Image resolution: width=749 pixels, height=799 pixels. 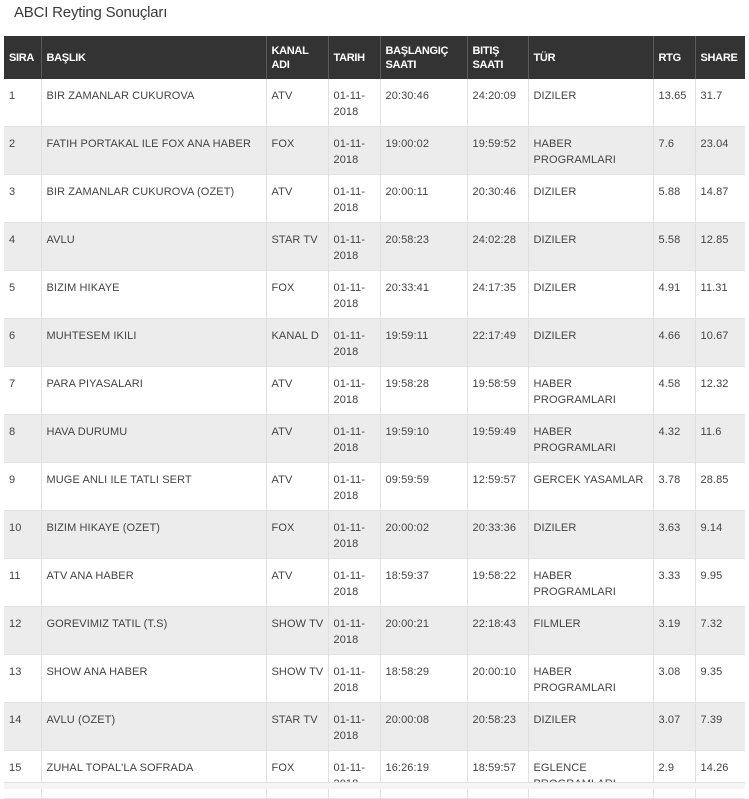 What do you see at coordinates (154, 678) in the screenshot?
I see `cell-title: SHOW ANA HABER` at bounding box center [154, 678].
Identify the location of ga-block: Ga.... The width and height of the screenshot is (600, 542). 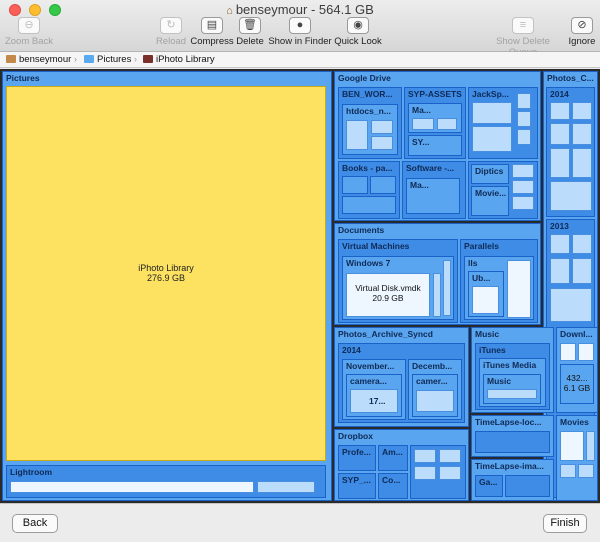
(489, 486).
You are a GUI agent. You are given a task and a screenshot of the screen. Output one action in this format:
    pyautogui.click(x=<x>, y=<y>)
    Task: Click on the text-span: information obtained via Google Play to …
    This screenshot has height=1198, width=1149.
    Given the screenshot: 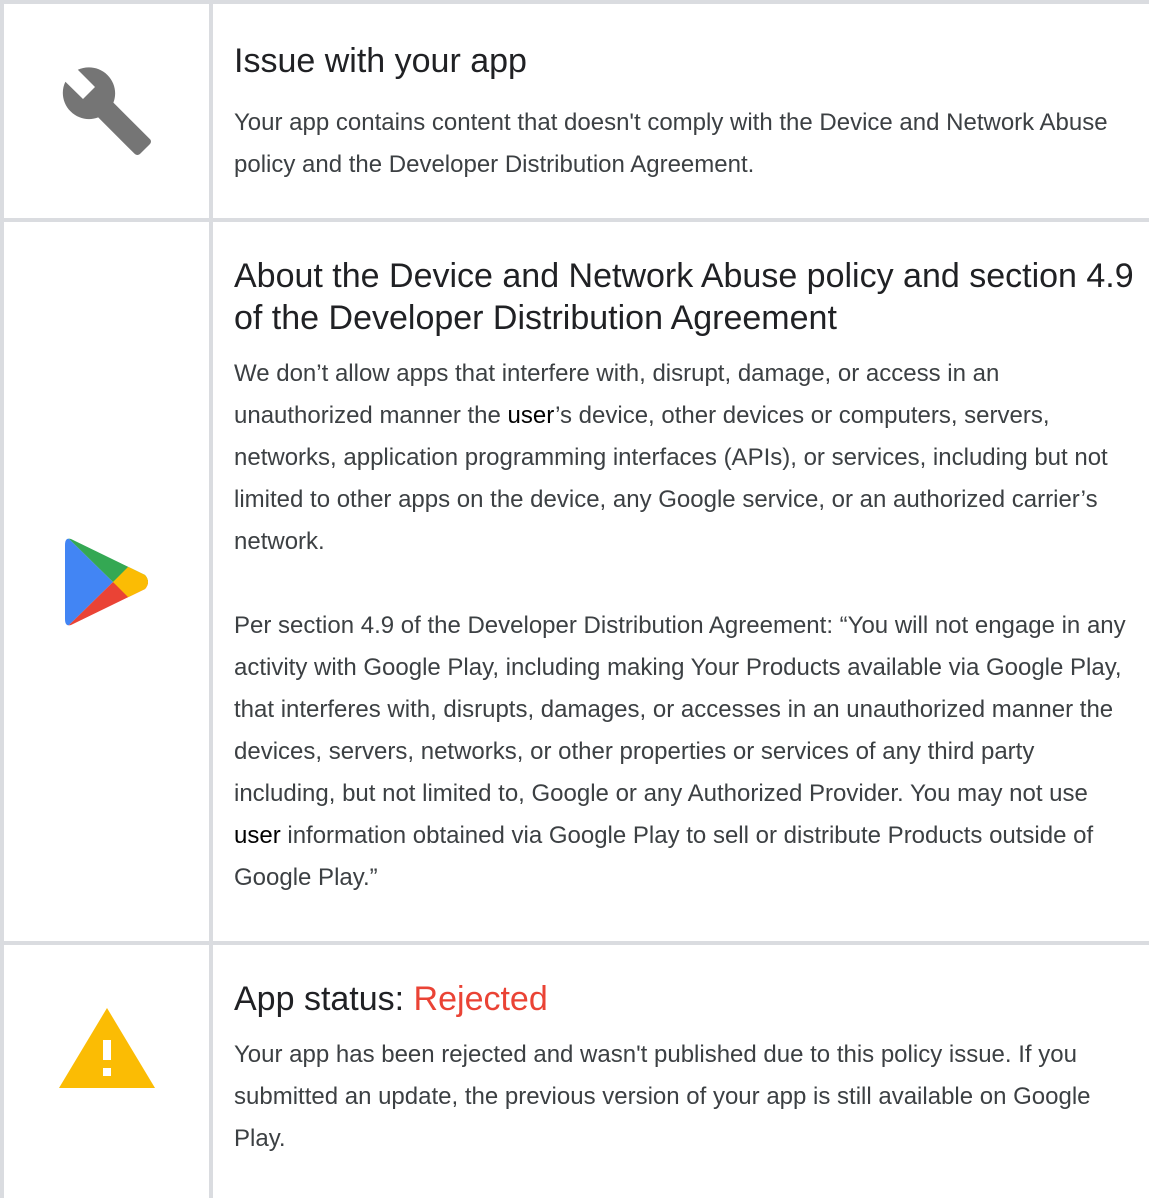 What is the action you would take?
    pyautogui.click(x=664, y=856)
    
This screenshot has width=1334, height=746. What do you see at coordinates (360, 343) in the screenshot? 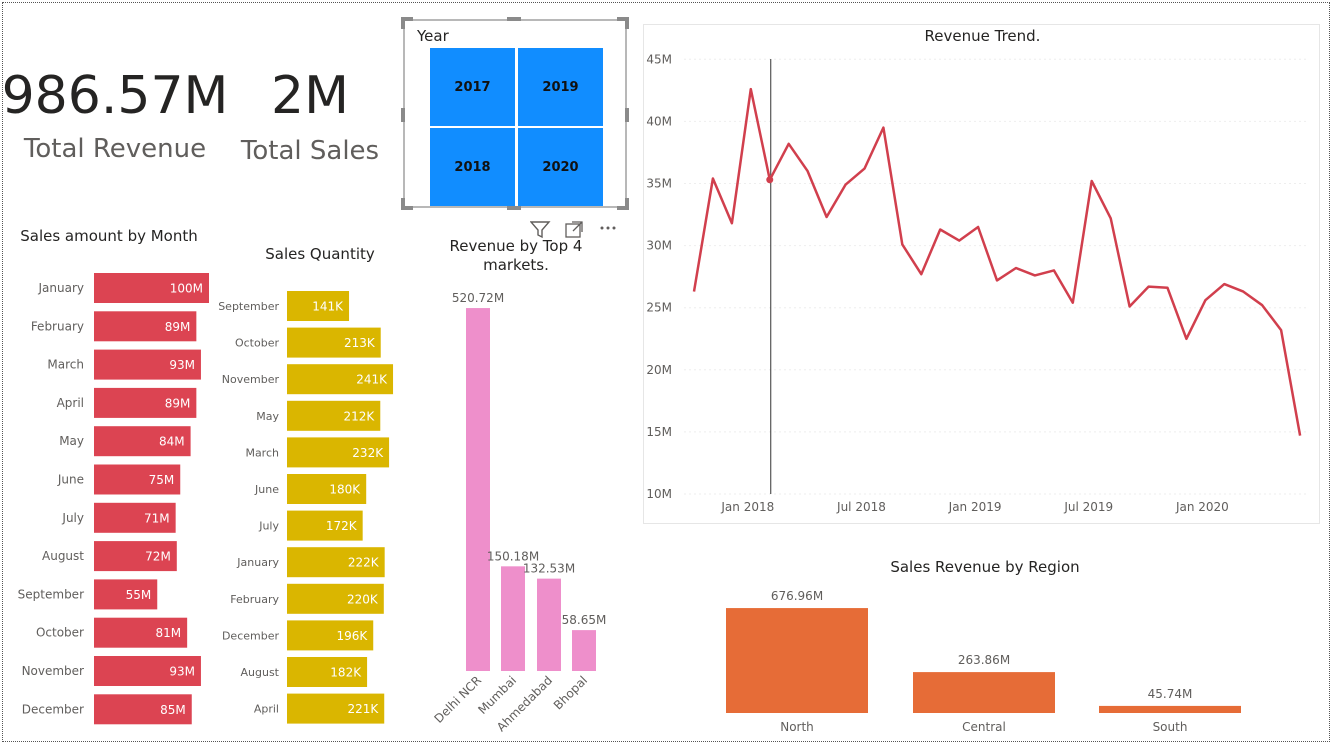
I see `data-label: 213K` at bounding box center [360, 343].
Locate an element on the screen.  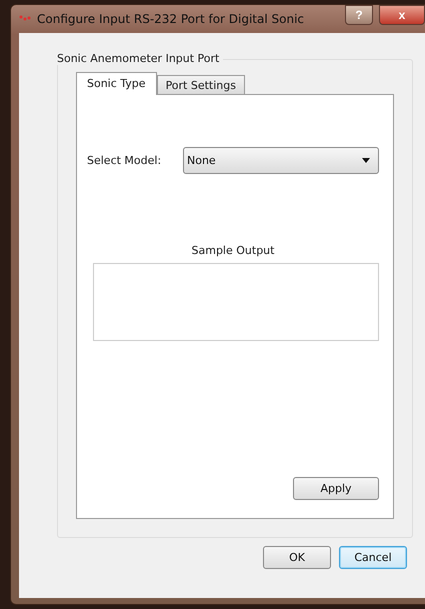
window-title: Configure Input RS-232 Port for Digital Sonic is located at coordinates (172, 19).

- - -

> [Activity]: Rewrite the material from the line containing "This screenshot has width=1334, height=746." through the end, replacing "screenshot" with "image" and leaving everything else unchanged. Leave out the pictures.

> [Task result]:
This image has width=1334, height=746. What do you see at coordinates (360, 343) in the image? 
I see `data-label: 213K` at bounding box center [360, 343].
Locate an element on the screen.  
window-title: Configure Input RS-232 Port for Digital Sonic is located at coordinates (172, 19).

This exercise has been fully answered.